▶ **Défi A**: Reproduisez à l'identique l'intégralité du texte sur les ambitions de la Turquie.

Ce qui n’est pas sans rappeler la boulimie de l’Italie, à la fin du XIXème siècle, et au début du XXème siècle avant d’être écartée.
A l’instar de l’Italie du XIXe siècle, la Turquie caresse des rêves chimériques : elle s’est définie des objectifs aussi bien inaccessibles qu’impossibles.
C’est justement dans ce sens que le Premier ministre Recep Tayyib Erdogan a annoncé : la Turquie est toujours prête à la guerre, elle lancera, si nécessaire, la guerre, pour défendre son territoire.
De tels propos, aux côtés des autres mesures prises par la Turquie, des mesures qui risquent de faire monter la tension dans la région – le déploiement des missiles "Patriot" sur ses frontières avec la Syrie; l’ingérence dans la crise syrienne et dans les affaires irakiennes – montrent comment la diplomatie turque se calque sur l’ambition et l’agression. Ce, alors qu’Ankara est aux prises avec de nombreux problèmes, aussi bien, internes qu’externes.

▶ **Données d'entrée**:
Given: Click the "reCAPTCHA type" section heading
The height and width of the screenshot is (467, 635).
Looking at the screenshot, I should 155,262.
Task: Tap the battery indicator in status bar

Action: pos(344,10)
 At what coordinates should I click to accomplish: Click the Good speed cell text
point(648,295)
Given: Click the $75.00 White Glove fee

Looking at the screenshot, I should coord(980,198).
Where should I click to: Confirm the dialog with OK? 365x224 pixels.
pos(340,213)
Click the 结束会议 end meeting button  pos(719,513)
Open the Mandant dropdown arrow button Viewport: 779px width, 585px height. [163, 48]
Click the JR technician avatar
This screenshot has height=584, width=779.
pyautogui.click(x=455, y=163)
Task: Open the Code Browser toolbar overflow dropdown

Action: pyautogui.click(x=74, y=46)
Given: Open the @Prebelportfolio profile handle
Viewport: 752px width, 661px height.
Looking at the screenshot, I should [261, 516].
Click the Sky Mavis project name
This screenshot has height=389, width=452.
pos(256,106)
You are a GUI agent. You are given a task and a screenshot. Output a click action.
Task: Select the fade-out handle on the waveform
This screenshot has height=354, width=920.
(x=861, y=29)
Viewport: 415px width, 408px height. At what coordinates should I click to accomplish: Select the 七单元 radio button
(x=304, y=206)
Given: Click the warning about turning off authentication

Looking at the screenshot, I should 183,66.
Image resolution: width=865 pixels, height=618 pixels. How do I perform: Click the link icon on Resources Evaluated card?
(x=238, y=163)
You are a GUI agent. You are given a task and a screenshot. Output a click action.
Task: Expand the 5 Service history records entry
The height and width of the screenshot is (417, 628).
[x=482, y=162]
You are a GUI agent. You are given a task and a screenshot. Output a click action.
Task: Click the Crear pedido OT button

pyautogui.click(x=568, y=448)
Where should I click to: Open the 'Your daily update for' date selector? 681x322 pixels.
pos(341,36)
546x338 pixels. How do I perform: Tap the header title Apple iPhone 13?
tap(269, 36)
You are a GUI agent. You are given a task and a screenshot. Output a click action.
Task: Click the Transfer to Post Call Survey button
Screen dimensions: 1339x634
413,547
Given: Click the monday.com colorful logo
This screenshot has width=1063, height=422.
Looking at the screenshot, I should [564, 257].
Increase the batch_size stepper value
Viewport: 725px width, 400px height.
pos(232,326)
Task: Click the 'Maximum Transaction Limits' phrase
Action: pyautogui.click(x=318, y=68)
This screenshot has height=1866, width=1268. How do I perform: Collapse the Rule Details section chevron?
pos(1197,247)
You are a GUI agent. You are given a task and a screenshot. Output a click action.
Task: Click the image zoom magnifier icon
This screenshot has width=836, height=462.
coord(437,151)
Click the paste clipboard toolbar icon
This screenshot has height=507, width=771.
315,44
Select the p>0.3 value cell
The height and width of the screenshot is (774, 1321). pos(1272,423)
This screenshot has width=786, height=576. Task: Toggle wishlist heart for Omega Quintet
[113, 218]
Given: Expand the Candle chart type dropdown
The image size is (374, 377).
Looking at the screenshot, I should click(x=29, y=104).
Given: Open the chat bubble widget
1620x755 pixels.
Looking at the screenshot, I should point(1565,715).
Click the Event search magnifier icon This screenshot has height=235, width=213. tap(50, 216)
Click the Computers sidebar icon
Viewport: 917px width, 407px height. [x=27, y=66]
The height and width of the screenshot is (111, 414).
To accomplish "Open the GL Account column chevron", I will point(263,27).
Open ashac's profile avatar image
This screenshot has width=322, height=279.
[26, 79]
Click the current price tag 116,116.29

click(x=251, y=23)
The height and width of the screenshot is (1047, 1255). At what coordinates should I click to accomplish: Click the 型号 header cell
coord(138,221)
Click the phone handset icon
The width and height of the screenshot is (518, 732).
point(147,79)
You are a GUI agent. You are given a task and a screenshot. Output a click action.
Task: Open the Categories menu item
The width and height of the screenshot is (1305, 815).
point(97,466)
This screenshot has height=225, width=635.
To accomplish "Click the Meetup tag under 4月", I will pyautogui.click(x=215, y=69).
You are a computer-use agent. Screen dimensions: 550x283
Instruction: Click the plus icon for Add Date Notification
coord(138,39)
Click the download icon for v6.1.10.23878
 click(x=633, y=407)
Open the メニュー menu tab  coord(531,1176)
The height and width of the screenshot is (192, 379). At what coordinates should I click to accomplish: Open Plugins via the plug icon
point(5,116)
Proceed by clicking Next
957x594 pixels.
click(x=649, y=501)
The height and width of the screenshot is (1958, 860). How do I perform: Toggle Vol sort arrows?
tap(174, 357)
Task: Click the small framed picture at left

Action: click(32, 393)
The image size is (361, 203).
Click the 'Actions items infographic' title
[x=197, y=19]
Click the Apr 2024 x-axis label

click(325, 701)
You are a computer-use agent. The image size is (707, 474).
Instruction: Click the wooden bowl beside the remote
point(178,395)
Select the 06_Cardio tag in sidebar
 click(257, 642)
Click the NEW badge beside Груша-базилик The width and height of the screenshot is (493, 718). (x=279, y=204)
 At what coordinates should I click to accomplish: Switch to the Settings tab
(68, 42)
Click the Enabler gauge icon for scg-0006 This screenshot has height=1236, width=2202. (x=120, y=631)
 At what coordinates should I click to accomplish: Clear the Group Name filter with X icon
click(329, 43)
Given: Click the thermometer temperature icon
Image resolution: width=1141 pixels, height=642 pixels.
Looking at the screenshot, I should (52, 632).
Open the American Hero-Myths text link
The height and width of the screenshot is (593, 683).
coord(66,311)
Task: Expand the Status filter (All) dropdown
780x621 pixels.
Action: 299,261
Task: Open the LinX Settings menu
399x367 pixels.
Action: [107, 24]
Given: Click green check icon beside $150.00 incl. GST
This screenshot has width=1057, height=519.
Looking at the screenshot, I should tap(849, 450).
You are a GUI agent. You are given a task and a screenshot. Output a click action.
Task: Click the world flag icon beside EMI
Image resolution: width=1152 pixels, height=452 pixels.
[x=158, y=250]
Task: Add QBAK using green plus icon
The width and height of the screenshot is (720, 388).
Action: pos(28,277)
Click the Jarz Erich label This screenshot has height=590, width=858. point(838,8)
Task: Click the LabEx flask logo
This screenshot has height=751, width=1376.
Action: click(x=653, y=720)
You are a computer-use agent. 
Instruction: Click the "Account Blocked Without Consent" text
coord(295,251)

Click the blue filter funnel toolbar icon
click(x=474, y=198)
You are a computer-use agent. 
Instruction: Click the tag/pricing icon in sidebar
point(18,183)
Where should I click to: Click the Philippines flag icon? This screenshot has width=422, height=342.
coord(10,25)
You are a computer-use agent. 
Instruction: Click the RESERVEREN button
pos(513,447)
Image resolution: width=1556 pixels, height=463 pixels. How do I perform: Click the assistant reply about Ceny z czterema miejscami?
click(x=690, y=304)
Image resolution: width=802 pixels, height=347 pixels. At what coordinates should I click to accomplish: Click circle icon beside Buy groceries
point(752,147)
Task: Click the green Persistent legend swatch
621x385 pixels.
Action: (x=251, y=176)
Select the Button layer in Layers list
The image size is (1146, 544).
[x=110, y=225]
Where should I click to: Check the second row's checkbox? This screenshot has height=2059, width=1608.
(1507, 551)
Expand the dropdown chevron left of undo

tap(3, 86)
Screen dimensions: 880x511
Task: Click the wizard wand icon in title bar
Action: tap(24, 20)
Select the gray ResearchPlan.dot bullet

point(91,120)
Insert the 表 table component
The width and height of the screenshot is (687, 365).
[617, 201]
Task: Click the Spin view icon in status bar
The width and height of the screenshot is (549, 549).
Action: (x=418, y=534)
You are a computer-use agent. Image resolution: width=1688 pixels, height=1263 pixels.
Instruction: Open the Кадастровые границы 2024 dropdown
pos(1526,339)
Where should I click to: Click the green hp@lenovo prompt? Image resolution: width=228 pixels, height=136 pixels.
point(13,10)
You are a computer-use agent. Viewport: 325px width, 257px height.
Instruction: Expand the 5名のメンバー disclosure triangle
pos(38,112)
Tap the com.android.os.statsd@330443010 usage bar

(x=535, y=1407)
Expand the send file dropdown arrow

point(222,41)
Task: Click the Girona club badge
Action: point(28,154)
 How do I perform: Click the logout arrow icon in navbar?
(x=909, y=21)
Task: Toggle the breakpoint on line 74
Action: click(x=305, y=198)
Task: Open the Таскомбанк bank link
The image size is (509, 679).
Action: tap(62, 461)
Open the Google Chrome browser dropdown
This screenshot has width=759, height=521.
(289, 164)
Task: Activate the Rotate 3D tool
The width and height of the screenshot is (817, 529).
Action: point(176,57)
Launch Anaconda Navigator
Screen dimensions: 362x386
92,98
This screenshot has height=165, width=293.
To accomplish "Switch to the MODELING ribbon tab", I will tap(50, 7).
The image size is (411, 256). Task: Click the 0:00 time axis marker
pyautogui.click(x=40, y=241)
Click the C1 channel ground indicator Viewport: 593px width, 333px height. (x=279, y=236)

▶ **Défi B**: Renvoyez sans aucune modification les lignes des enregistrements qui vont du début de ceux-ci jusqu'à la ligne contenant « point(648,295) », les deux extrémités comprises.

▶ **Réponse finale A**:
Ce qui n’est pas sans rappeler la boulimie de l’Italie, à la fin du XIXème siècle, et au début du XXème siècle avant d’être écartée.
A l’instar de l’Italie du XIXe siècle, la Turquie caresse des rêves chimériques : elle s’est définie des objectifs aussi bien inaccessibles qu’impossibles.
C’est justement dans ce sens que le Premier ministre Recep Tayyib Erdogan a annoncé : la Turquie est toujours prête à la guerre, elle lancera, si nécessaire, la guerre, pour défendre son territoire.
De tels propos, aux côtés des autres mesures prises par la Turquie, des mesures qui risquent de faire monter la tension dans la région – le déploiement des missiles "Patriot" sur ses frontières avec la Syrie; l’ingérence dans la crise syrienne et dans les affaires irakiennes – montrent comment la diplomatie turque se calque sur l’ambition et l’agression. Ce, alors qu’Ankara est aux prises avec de nombreux problèmes, aussi bien, internes qu’externes.

▶ **Réponse finale B**:
Given: Click the "reCAPTCHA type" section heading
The height and width of the screenshot is (467, 635).
Looking at the screenshot, I should 155,262.
Task: Tap the battery indicator in status bar

Action: pos(344,10)
 At what coordinates should I click to accomplish: Click the Good speed cell text
point(648,295)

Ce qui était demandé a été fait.